Isso significa considerar as necessidades emocionais, psicológicas e sociais dos pacientes, além de suas necessidades médicas. Além disso, lida com a justiça na alocação de recursos de saúde, levando em conta as necessidades individuais e os valores dos pacientes ao determinar os planos de tratamento e a distribuição de recursos escassos. Defende a ética na pesquisa e na tomada de decisões médicas complexas, especialmente em situações em que os valores e preferências dos pacientes podem entrar em conflito com os objetivos médicos. Portanto, o estudo e a disseminação da bioética podem promover ambiente de cuidado mais ético e compassivo para os pacientes e a sociedade como um todo.

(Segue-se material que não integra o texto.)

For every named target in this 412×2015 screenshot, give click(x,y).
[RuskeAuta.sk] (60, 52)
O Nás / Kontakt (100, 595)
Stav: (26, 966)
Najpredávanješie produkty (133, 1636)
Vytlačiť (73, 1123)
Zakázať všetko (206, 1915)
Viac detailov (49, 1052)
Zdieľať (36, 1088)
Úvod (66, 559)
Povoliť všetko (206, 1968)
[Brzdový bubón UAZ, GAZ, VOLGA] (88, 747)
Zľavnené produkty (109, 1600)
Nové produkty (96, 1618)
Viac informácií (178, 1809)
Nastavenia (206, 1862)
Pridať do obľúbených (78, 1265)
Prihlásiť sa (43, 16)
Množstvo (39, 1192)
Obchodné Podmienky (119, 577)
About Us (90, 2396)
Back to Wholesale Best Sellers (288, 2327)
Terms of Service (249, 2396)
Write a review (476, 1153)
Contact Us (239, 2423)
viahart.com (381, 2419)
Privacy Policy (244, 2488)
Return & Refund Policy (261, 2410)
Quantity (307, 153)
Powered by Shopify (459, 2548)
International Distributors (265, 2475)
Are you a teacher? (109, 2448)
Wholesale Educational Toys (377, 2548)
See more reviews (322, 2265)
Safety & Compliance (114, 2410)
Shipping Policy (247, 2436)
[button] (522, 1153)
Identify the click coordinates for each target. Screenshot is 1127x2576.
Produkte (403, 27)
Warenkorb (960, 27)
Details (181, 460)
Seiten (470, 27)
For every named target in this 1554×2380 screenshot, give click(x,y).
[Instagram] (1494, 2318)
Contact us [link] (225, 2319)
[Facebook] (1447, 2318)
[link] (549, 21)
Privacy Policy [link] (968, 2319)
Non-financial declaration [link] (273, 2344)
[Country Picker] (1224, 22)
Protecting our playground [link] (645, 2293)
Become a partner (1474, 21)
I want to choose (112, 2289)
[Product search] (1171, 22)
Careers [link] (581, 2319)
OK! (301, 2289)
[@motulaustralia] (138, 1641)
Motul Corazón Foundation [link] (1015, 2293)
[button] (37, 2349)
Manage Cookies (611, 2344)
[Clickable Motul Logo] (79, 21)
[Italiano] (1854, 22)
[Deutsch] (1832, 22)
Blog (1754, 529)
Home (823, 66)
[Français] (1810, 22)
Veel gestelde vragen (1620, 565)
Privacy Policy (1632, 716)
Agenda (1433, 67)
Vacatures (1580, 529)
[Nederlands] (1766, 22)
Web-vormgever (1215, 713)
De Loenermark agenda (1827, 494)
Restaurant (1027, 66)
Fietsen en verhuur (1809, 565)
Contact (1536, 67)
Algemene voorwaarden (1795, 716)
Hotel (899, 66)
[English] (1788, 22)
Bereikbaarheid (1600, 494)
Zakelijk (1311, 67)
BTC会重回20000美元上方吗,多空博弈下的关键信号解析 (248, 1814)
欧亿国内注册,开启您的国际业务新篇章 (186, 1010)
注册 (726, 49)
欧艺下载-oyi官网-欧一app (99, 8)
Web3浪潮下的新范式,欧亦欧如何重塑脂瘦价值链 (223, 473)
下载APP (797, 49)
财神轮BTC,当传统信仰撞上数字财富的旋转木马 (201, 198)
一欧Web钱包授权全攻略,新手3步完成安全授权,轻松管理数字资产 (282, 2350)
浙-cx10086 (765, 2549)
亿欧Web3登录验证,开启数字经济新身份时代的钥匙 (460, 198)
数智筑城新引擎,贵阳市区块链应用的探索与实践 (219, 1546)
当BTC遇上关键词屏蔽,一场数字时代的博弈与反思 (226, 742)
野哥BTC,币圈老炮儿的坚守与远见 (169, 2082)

É responsabilidade dos sistemas de saúde, educadores e profissionais de saúde incorporar a humanização como um valor fundamental. Isso inclui treinamento em habilidades de comunicação, ética médica e atenção plena à relação médico-paciente.
A humanização da relação médico-paciente é essencial para a entrega de cuidados de saúde de alta qualidade. As evidências científicas apontam para uma série de benefícios, incluindo melhor adesão ao tratamento, redução do estresse do paciente e aumento da satisfação geral. Além disso, as implicações clínicas da humanização incluem resultados clínicos aprimorados, redução de custos e maior satisfação tanto dos pacientes quanto dos médicos, prevenindo eventuais litígios judiciais.
A integração da humanização da relação médico-paciente na educação médica e na prática clínica deve ser uma PRIORIDADE para sistemas de saúde e instituições de ensino médico. A atenção aos aspectos emocionais e sociais dos cuidados de saúde é fundamental para criar um ambiente de cuidado compassivo e eficaz, que beneficie tanto pacientes quanto médicos.
Portanto, a humanização não é mera opção: é um compromisso contínuo com o bem-estar físico, emocional e psicológico dos pacientes e apenas através dela é que se pode falar em excelência na assistência médica.
Sem dúvida, a tecnologia é uma ferramenta valiosa na medicina, porém é imprescindível buscar o equilíbrio entre a eficiência tecnológica e a humanização da medicina para garantir que os cuidados de saúde continuem a ser compassivos, holísticos e centrados na pessoa do paciente, em sua essência e singularidade.
Abraços carinhosos com muito calor humano!